Ritz Newspaper
- Ritz Newspaper Masthead
- Co-editor: David Bailey, David Litchfield
- Categories: fashion, gossip and celebrity
- Frequency: monthly
- Publisher: David Bailey, David Litchfield
- Founded: 1976
- First issue: December 1976
- Final issue: 1997
- Company: Bailey Litchfield Productions Ltd
- Country: United Kingdom
- Language: English
- ISSN: 0144-7416

= Ritz Newspaper =

British magazine

Ritz Newspaper, colloquially Ritz Magazine, sometimes simply Ritz, was a British magazine focusing on gossip, celebrity and fashion. It was launched in 1976 by David Bailey and David Litchfield, who acted as co-editors. The magazine folded in 1997.

==History==
The first issue of Ritz was published in December 1976. Published on newsprint and described by Litchfield as "the Lou Reed of publishing", it sold 25,000 copies a month at its peak in 1981. It ran for fifteen years, though at the beginning of the 1990s it lost readership to glossy titles such as Tatler. It closed temporarily in 1983 and in October 1988. Redesigned in A4 format on matte art stock paper by art director Tony Judge, it relaunched early in 1989 with funding from the property developer Neville Roberts, finally closing in 1997.

==Gossip==

Cover of issue 15 featuring Jordan

The founder gossip columnists covering the London social scene were Nicholas Haslam, Frances Lynn, Stephen Lavers and Amanda Lear.

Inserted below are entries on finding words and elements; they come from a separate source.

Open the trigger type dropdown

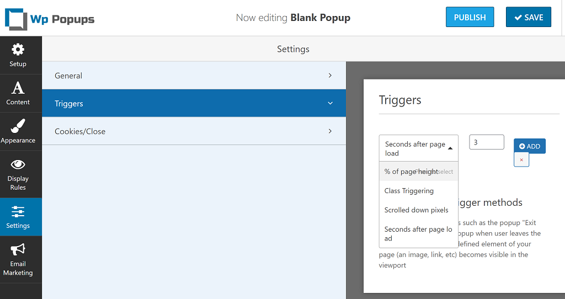(418, 148)
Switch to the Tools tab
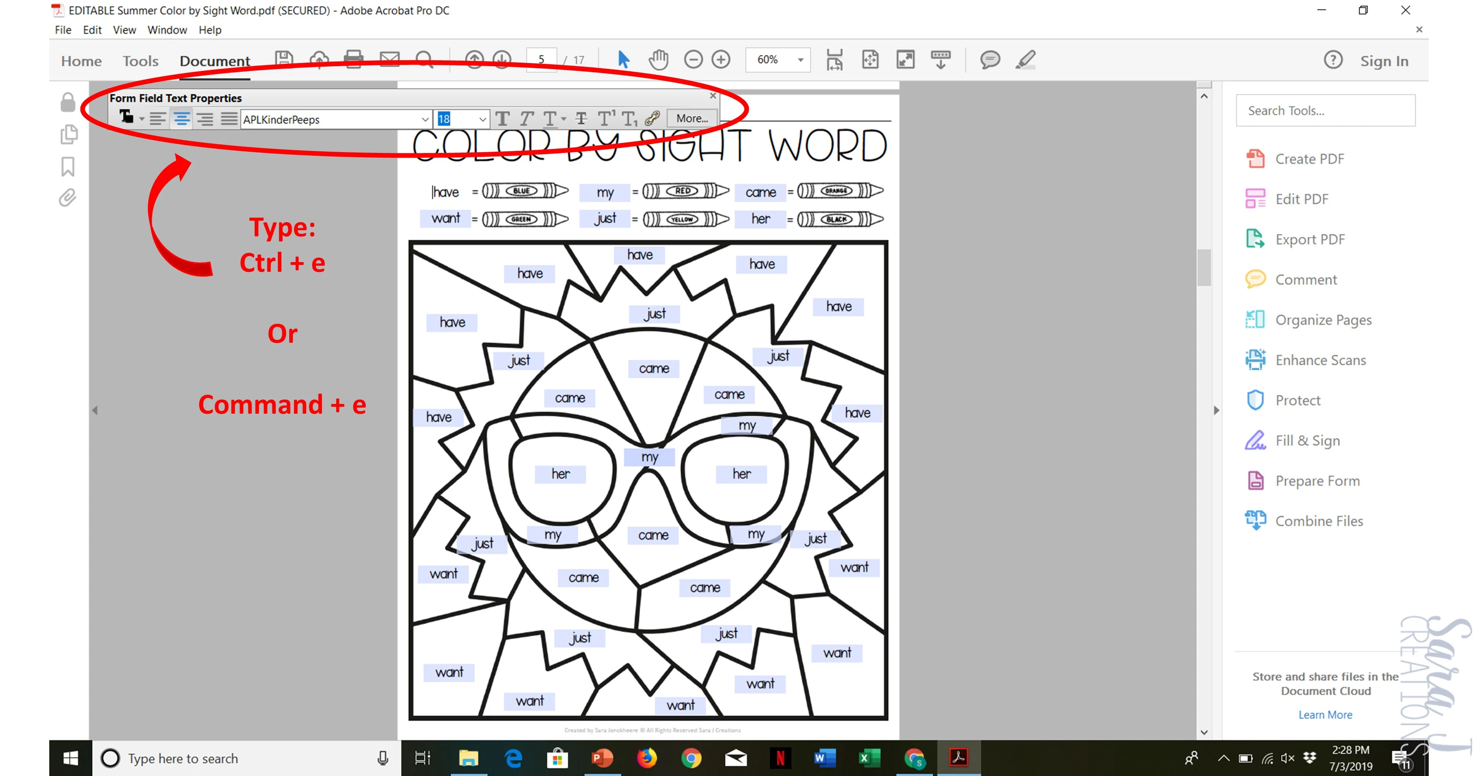Image resolution: width=1478 pixels, height=776 pixels. (x=140, y=61)
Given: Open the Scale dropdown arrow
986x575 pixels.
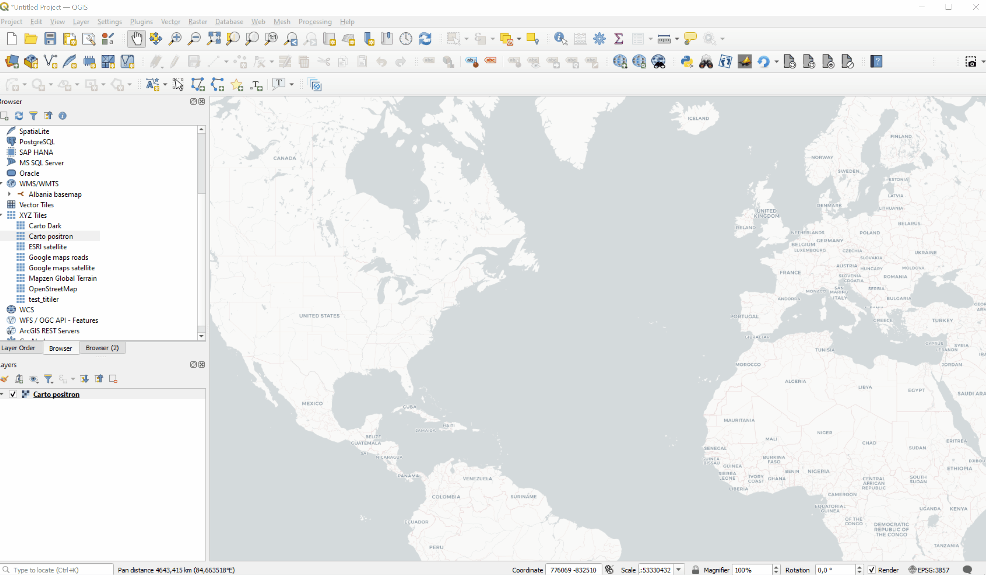Looking at the screenshot, I should pos(679,570).
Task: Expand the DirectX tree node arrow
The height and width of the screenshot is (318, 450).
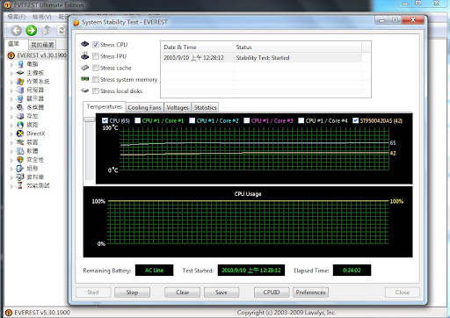Action: point(11,134)
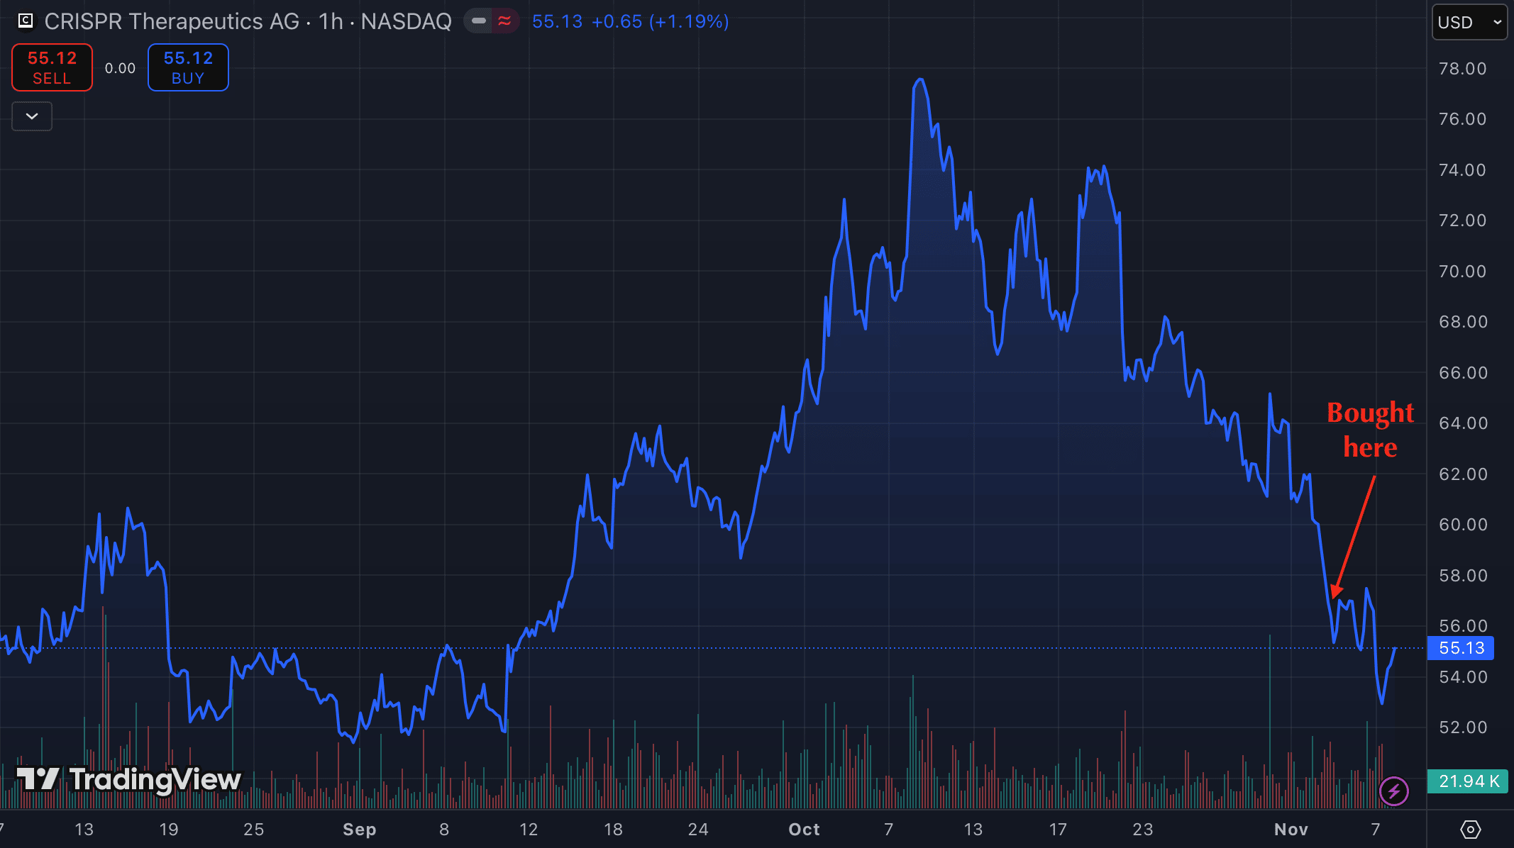1514x848 pixels.
Task: Click the blue 55.13 price label
Action: 1461,648
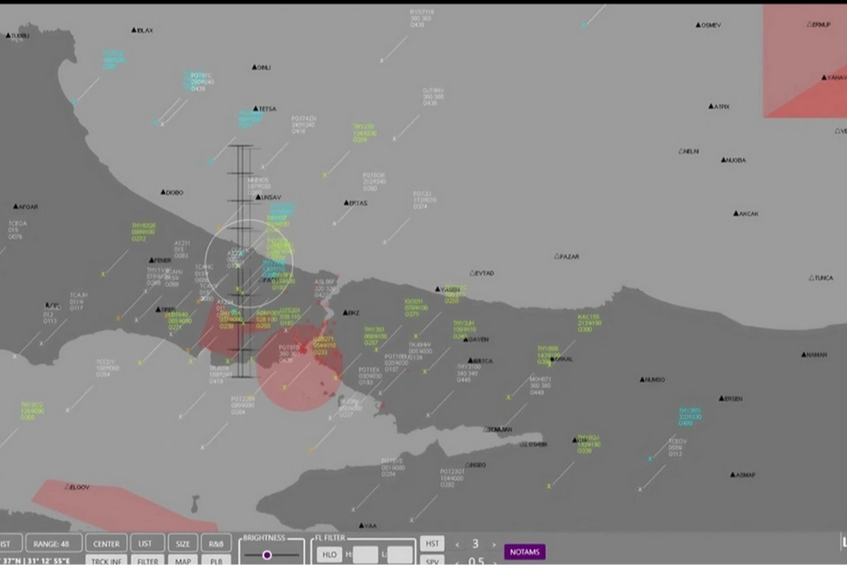Image resolution: width=847 pixels, height=565 pixels.
Task: Click the right arrow beside value 3
Action: pos(494,545)
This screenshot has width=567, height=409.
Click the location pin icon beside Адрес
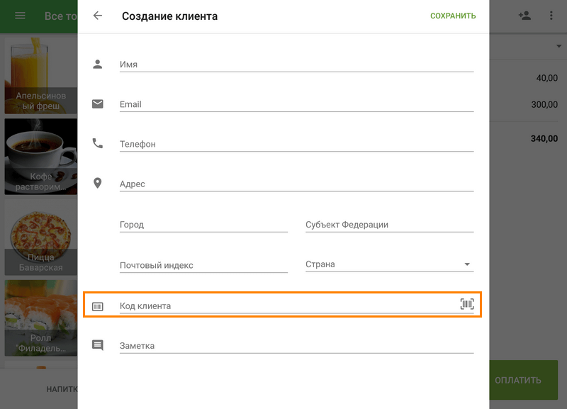pos(99,182)
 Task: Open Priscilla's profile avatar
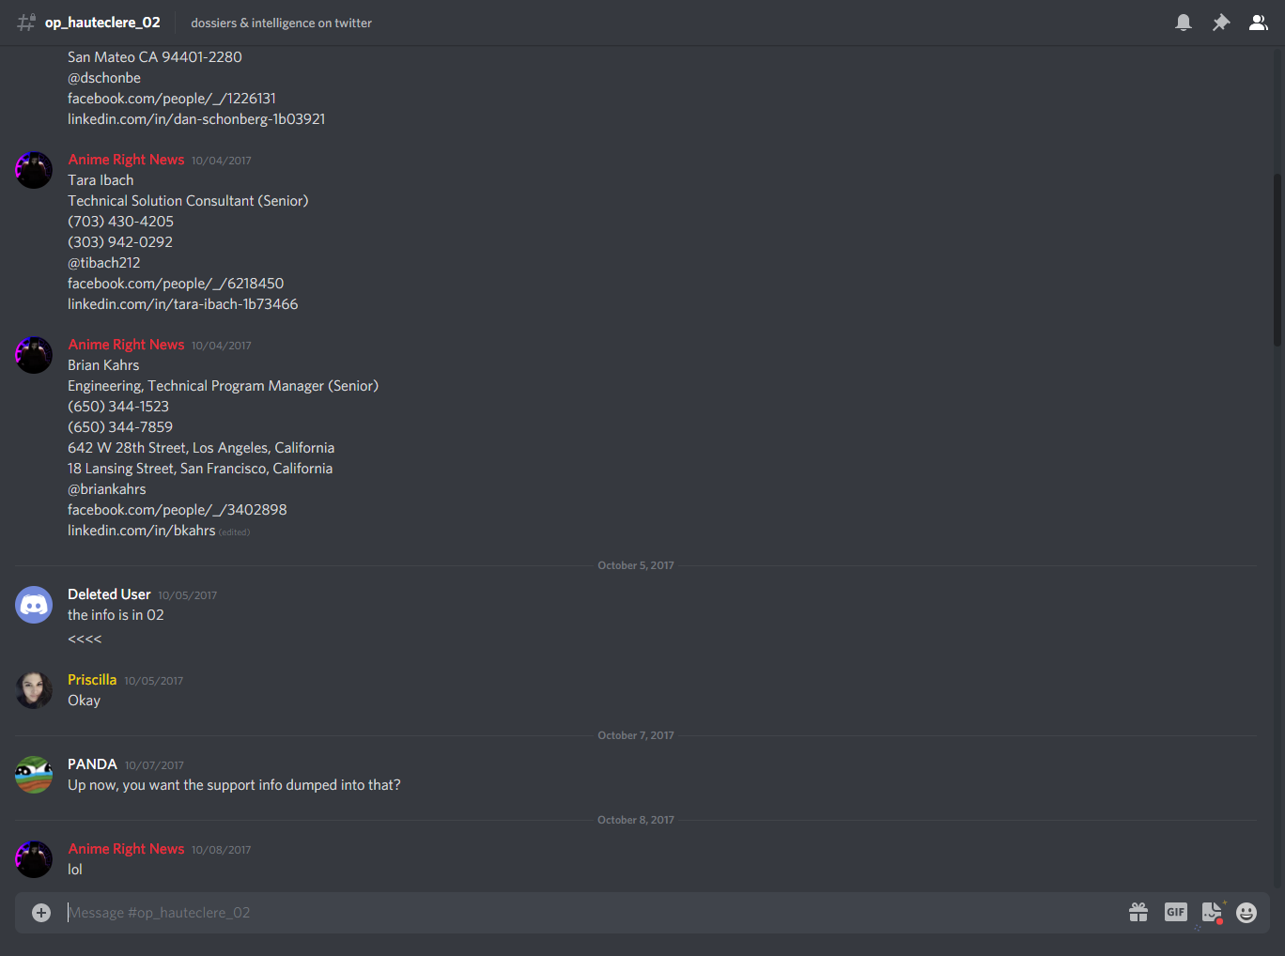pyautogui.click(x=34, y=690)
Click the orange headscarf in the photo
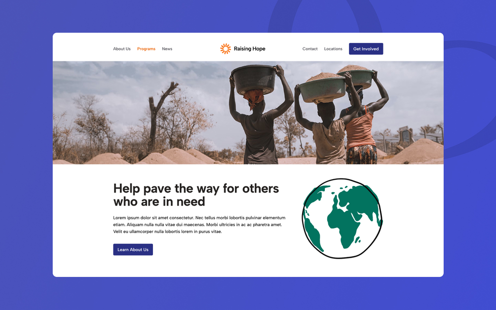Viewport: 496px width, 310px height. pyautogui.click(x=253, y=97)
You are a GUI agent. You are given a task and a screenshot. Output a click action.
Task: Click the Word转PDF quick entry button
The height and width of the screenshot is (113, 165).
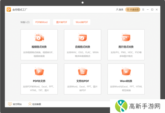82,22
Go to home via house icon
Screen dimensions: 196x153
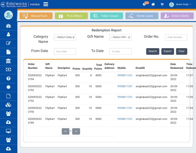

Haslam, an Old Etonian society decorator, wrote about his British aristocratic and Hollywood movie star friends under the pen name Paul Parsons. Lynn wrote the 'Bitch' gossip column about café society. Lavers, who moonlighted as Head of Films at A&M Records was the Music and Media columnist. Lear gossiped about the international glitterati. Lavers and Lear even interviewed each other. Richard Young
was initially hired as Lynn's photographer, but eventually took photographs for all the columns. The four gossip columnists sometimes attended the same parties and wrote about each other. Haslam invited Lynn to all the parties he organised for his celebrity friends like Andy Warhol, so that she could report about them in her column.

Film producer Cat Villiers (then known as Catkin Villiers) began her career on the staff of the periodical.

Although Ritz Newspaper's policy was to avoid paying their contributing editors, including photojournalist Clement Barclay, established writers like Clive James and Peter York contributed to the magazine, as occasionally did established pop and rock stars such as George Michael.

==Fashion==
Ritz Newspaper was a showcase for fashion photography. David Bailey took the pictures. His wife, Marie Helvin, and other celebrity fashion models modelled, and Patrick Lichfield and other top photographers, such as Barry Lategan worked for Ritz.

==Celebrity ==
The majority of the celebrity interviews were in question and answer format, and included David Cassidy (interviewed by George Michael), Sammy Davis Jr., Gore Vidal, Paul McCartney and Frank Zappa.

==Advertising==
Ritz Newspaper specialised in celebrity advertising campaigns. Olympus Cameras, Leonard the society hairdresser, and Manolo Blahnik all took out regular campaigns. Schumi advertised in every issue of Ritz, except for the first issue.